The Education of Yuri
- Author: Jerry Pinto
- Publisher: Speaking Tiger Books
- Publication date: September 2022
- ISBN: 9789354472688

= The Education of Yuri =

2022 book by Jerry Pinto

The Education of Yuri is a book by Jerry Pinto. It was published in 2022 by Speaking Tiger Books.

== Plot ==

The book is about an orphan child Yuri Fonseca.

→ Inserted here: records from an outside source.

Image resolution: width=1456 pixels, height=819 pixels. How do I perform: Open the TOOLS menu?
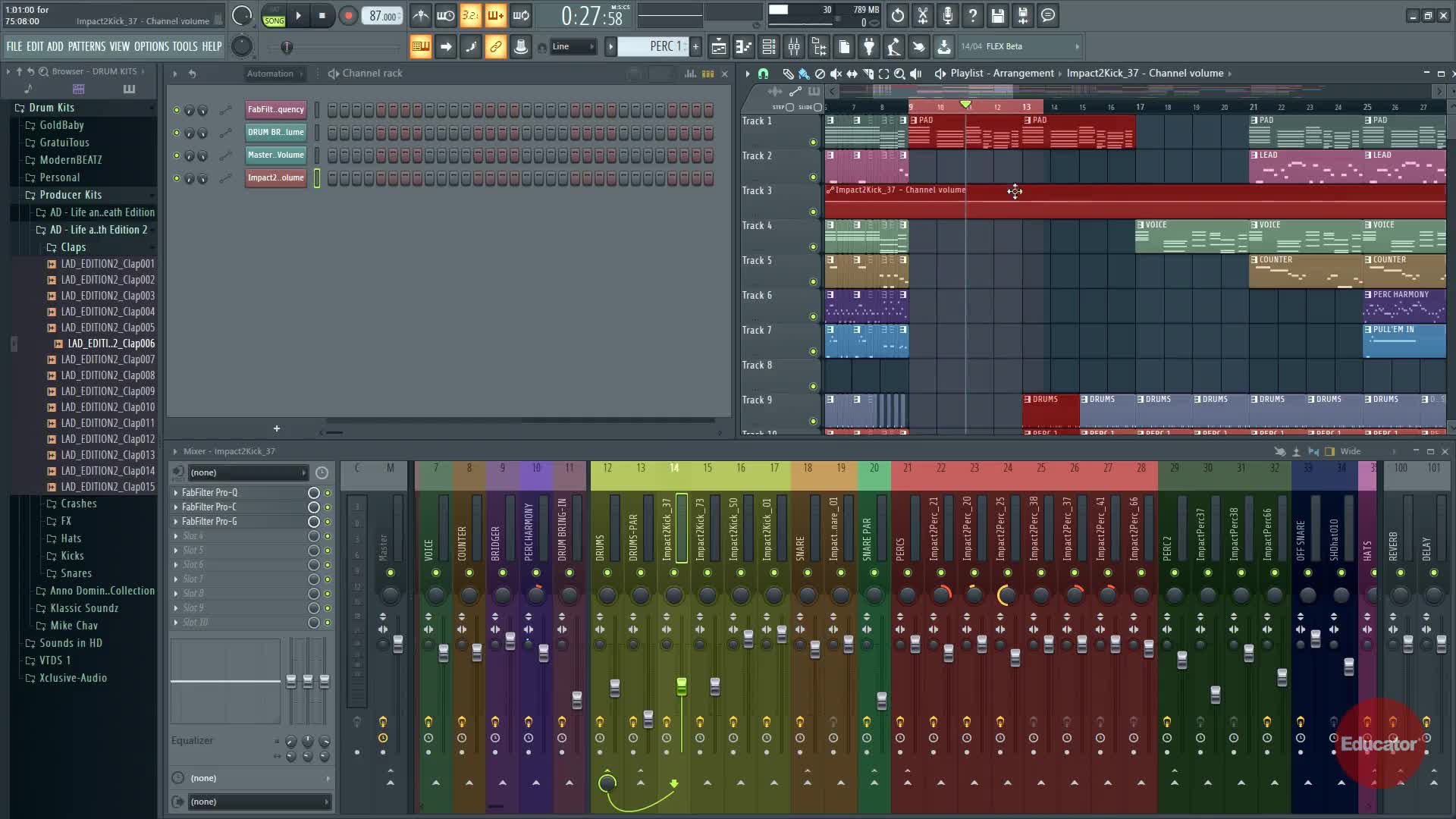[184, 47]
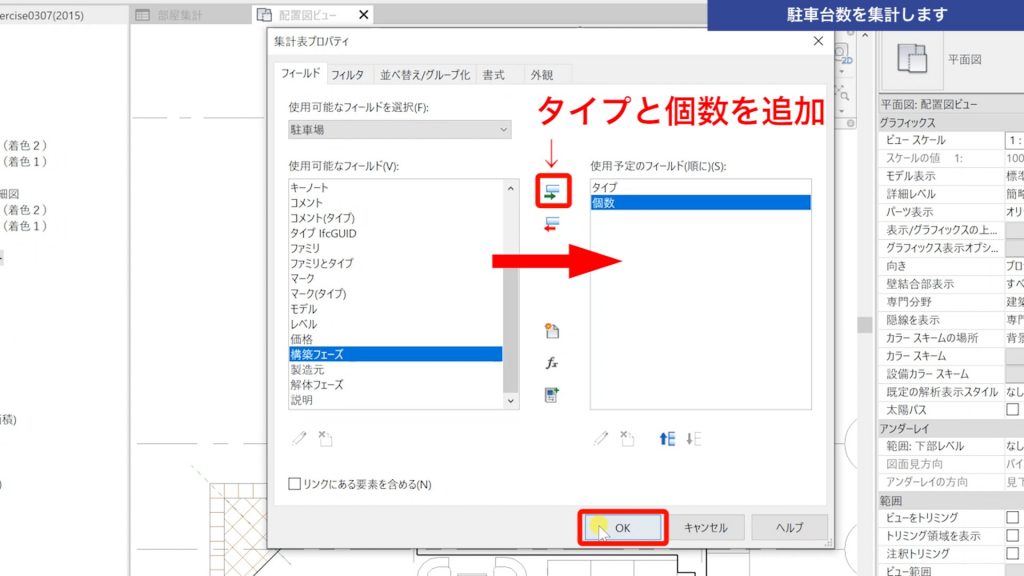The height and width of the screenshot is (576, 1024).
Task: Enable リンクにある要素を含める checkbox
Action: tap(294, 481)
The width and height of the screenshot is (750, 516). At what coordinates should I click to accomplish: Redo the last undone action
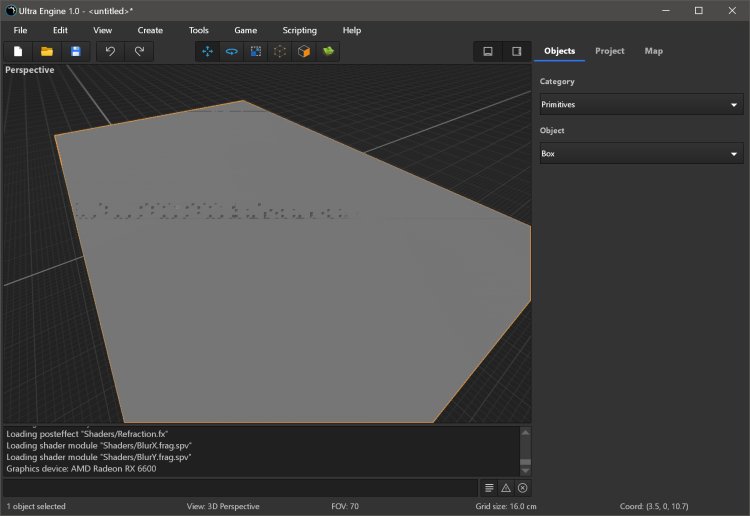[x=139, y=51]
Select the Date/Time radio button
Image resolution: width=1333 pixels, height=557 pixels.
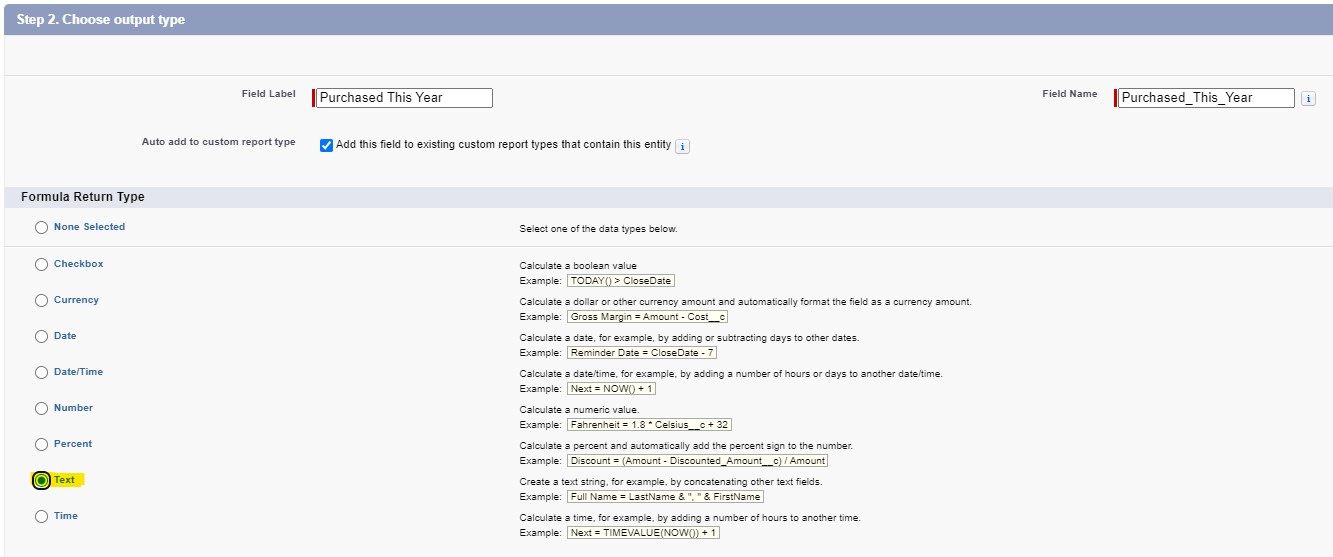41,373

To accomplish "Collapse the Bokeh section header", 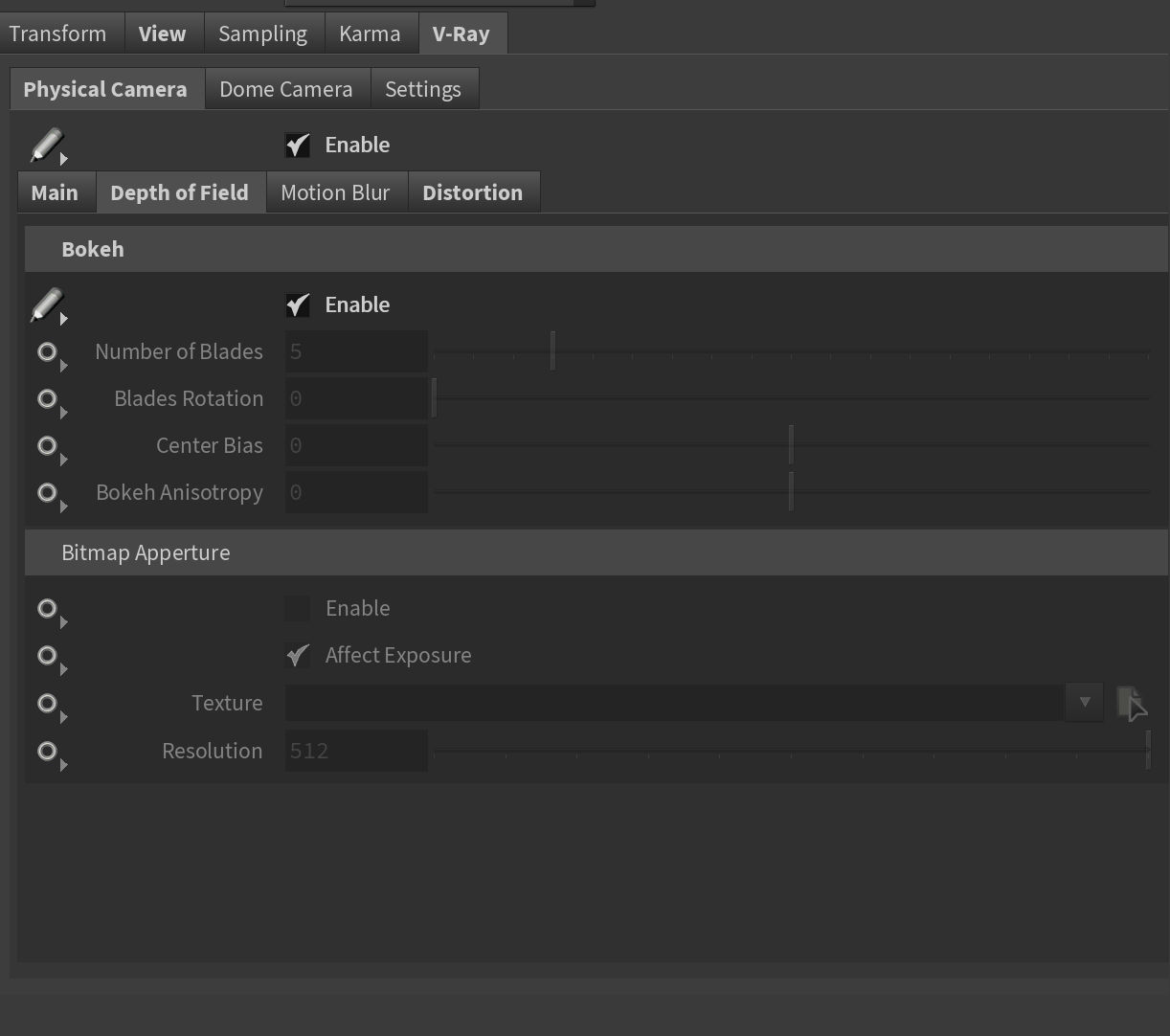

== Critical reception and review ==
Keshava Guha of Scroll.in wrote "With the crucial caveat of the prose, the novel The Education of Yuri most reminded me of was written by the patron saint of literary realism: Gustave Flaubert." Uday Bhatia of Live Mint wrote "Like Em And The Big Hoom, The Education of Yuri ends with a drink, a remark, and a single unadorned sentence. A film adaptation might have ended with a scene from a few pages earlier, with Yuri buried in a group hug." and GJV Prasad of The Tribune India wrote "this new novel by Jerry Pinto will be celebrated as a Bombay novel, an old Mumbai marvel. It is clearly rooted in Bombay's topography, in its social geography, in its cultural history. But it is also a novel that speaks to all of us, whoever we are, wherever we are. I don't know if we lose anything by not knowing Bombay or Mumbai but I know that the novel works, in any case, like any good literary work so clearly placed in its time."

The book has been reviewed by Janice Pariat of The Hindu, Abhijeet Tamhane of Loksatta, Shashi Warrier of The Asian Age, Suhit Bombaywala of Hindustan Times, Anish Gawande of The Indian Express and Aditya Mani Jha of India Today.